* _Stored data entries_:
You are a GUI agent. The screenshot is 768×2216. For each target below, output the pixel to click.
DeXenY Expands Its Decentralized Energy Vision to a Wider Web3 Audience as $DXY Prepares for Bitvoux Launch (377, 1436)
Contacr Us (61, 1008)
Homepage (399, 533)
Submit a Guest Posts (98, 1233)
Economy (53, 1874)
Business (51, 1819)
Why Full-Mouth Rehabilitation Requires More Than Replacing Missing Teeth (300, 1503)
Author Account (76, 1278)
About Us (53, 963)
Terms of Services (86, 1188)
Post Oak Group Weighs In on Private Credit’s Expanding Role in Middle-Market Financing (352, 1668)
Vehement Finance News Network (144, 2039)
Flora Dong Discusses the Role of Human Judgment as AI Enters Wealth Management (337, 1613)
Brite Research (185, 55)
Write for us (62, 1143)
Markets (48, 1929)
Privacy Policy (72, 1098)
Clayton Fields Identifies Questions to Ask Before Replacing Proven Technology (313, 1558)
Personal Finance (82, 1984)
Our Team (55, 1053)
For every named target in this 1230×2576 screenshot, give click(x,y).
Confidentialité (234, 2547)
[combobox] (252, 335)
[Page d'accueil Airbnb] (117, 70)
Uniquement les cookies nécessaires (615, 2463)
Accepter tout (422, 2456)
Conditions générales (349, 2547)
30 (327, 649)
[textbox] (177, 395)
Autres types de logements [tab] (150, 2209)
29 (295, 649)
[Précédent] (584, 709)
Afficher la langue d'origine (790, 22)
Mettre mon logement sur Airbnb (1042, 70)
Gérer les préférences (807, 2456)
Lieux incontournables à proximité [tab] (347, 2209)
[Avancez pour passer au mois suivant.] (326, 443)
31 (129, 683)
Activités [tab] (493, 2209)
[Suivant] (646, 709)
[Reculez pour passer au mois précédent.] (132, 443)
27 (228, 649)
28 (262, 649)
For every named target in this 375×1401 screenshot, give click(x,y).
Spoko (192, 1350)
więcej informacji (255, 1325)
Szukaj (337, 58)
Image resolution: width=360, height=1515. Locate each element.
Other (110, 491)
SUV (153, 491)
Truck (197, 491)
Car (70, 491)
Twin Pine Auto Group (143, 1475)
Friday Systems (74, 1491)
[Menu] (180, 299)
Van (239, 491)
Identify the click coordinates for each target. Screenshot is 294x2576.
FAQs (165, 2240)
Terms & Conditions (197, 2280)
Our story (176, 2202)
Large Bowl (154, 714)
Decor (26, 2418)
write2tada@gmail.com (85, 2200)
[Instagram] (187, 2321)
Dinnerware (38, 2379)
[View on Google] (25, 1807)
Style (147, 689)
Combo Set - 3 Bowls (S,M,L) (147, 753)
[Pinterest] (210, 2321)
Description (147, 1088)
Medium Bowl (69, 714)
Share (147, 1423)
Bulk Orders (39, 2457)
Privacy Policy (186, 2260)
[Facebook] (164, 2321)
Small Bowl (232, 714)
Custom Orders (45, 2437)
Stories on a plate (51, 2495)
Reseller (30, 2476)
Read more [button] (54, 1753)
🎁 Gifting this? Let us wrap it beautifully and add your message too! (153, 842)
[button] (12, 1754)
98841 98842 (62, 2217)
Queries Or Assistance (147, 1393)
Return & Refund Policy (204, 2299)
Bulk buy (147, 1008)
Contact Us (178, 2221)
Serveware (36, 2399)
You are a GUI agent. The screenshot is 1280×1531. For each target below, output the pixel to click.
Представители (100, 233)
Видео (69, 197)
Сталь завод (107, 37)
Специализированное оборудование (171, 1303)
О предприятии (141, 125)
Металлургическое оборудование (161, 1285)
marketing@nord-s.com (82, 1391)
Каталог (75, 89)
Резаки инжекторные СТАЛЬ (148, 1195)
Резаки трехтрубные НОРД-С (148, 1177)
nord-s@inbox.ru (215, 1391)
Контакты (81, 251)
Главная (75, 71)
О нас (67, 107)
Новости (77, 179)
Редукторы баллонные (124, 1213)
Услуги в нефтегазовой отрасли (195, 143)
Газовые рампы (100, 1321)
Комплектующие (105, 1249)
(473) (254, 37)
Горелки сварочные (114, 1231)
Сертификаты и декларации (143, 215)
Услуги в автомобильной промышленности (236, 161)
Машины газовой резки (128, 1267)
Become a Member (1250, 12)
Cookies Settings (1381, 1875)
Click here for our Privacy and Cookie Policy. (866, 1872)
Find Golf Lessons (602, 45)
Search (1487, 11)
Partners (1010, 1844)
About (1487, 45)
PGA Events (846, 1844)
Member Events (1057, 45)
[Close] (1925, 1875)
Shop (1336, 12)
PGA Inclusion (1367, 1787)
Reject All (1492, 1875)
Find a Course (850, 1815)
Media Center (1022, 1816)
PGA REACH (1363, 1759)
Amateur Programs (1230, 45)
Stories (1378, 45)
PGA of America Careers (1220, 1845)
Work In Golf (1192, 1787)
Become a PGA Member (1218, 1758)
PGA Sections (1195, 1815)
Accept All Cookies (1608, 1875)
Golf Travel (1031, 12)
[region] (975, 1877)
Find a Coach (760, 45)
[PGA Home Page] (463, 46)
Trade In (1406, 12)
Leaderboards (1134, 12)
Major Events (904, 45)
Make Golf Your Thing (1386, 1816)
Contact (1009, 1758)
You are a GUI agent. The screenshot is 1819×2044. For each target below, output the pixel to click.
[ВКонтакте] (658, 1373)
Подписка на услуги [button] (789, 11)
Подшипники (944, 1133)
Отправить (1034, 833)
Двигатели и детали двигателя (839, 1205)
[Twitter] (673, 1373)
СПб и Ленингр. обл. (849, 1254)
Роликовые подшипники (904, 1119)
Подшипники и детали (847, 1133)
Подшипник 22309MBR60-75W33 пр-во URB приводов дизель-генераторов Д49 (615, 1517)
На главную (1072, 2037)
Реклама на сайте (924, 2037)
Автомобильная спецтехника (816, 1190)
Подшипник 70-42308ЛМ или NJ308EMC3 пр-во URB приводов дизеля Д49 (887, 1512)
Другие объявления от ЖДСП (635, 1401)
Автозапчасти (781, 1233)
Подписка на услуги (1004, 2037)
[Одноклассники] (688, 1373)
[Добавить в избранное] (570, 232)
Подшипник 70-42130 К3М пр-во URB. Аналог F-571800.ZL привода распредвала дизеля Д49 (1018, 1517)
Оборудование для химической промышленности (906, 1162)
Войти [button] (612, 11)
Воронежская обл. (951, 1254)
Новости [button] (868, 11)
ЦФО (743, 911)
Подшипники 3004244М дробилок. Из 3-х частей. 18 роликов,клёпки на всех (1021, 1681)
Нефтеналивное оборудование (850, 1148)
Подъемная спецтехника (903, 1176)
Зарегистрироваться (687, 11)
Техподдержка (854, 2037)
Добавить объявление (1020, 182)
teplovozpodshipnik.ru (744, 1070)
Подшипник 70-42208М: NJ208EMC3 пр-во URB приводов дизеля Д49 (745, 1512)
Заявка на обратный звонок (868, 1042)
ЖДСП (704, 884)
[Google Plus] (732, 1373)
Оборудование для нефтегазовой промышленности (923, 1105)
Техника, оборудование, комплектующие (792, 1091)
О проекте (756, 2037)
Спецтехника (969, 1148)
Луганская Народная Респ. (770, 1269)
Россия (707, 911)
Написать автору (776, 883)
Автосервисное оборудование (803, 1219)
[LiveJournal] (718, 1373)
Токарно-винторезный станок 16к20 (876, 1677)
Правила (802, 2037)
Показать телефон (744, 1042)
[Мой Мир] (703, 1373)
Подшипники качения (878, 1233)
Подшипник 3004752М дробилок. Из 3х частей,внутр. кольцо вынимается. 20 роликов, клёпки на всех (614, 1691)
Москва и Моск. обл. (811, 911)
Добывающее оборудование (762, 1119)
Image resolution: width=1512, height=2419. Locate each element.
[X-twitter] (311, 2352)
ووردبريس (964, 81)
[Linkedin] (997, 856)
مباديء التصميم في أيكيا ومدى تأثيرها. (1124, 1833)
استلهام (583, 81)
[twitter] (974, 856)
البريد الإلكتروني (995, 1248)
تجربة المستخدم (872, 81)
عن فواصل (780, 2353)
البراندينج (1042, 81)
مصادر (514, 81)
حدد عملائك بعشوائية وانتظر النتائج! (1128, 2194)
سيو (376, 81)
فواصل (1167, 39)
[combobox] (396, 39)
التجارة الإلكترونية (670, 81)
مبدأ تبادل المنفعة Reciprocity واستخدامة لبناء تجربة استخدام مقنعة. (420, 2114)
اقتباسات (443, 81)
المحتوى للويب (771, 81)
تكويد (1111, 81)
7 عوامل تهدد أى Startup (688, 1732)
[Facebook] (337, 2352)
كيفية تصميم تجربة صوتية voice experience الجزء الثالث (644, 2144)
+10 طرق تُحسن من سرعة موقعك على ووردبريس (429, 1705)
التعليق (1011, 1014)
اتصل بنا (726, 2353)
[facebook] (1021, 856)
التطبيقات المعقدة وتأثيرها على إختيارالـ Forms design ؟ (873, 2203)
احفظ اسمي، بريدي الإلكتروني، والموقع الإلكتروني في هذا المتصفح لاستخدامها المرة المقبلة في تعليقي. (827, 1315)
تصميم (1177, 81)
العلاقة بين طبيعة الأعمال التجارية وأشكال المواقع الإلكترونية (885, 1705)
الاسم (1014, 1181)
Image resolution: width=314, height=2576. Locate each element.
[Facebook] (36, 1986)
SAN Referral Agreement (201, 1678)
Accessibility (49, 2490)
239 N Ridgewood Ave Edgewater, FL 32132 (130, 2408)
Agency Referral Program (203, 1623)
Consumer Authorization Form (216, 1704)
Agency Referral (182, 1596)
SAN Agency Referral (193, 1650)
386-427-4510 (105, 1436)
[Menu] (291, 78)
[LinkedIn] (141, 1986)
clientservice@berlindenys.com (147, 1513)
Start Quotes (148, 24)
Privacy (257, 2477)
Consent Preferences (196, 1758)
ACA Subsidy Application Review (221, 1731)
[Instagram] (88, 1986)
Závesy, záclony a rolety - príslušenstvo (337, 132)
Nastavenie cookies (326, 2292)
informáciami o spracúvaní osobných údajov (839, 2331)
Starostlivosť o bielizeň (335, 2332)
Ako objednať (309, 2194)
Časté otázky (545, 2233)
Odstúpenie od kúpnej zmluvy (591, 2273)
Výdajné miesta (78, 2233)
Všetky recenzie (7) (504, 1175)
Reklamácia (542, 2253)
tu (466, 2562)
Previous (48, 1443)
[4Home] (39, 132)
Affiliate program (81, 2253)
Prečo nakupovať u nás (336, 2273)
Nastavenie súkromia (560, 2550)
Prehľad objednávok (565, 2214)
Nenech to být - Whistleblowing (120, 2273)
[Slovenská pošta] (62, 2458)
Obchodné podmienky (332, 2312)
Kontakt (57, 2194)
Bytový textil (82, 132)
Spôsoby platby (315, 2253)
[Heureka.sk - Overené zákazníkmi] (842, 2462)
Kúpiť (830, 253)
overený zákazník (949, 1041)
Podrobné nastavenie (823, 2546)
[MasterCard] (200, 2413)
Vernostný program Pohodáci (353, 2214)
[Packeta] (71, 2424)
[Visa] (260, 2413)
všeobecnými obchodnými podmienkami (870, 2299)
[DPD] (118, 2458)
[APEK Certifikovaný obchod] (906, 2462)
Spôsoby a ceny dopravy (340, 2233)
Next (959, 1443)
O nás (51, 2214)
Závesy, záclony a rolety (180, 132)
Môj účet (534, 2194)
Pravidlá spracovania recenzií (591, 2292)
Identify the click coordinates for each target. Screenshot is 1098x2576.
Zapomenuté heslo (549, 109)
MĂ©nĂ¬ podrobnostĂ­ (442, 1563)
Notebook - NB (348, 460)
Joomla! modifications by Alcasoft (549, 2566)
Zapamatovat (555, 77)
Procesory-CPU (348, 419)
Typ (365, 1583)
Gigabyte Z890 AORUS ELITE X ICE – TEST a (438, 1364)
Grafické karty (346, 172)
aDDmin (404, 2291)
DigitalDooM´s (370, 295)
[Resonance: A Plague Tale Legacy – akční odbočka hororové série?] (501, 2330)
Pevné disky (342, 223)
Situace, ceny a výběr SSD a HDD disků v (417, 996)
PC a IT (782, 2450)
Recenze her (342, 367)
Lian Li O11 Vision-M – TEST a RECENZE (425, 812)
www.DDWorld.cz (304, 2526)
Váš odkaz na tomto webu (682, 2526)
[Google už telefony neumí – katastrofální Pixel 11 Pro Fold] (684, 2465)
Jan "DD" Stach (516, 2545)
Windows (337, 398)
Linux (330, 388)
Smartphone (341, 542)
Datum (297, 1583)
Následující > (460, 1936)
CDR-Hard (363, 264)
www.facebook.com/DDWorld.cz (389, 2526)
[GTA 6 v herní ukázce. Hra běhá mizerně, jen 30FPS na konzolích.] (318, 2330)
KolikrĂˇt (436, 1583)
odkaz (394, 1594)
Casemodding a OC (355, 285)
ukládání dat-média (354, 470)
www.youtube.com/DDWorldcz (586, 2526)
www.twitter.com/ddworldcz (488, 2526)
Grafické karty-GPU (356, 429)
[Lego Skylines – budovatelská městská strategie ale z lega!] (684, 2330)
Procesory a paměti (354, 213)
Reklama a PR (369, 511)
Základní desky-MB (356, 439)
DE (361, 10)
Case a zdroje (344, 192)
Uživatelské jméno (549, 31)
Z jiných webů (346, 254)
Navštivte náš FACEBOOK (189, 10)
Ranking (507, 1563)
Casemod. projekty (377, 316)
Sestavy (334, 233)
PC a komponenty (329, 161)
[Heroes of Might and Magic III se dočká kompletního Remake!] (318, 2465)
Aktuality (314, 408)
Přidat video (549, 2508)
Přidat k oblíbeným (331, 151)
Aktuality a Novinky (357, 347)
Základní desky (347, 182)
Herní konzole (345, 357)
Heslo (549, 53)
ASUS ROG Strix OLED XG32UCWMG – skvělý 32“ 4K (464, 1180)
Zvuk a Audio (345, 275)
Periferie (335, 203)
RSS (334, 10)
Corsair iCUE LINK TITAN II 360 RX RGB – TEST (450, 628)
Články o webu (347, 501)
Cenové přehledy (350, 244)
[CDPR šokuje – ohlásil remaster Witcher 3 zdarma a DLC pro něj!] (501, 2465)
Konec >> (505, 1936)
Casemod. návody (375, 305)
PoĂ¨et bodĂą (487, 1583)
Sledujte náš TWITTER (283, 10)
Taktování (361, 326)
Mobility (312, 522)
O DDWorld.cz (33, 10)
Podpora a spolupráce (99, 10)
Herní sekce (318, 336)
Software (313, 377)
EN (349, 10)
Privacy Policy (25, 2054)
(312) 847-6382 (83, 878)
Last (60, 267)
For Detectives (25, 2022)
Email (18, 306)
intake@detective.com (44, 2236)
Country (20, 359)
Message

* _Task objective_:
From the data above, output only the lines between the line containing "FAQs (165, 2240)" and the line containing "Style (147, 689)", inclusive, exactly as written.

* _Answer to this exercise_:
FAQs (165, 2240)
Terms & Conditions (197, 2280)
Our story (176, 2202)
Large Bowl (154, 714)
Decor (26, 2418)
write2tada@gmail.com (85, 2200)
[Instagram] (187, 2321)
Dinnerware (38, 2379)
[View on Google] (25, 1807)
Style (147, 689)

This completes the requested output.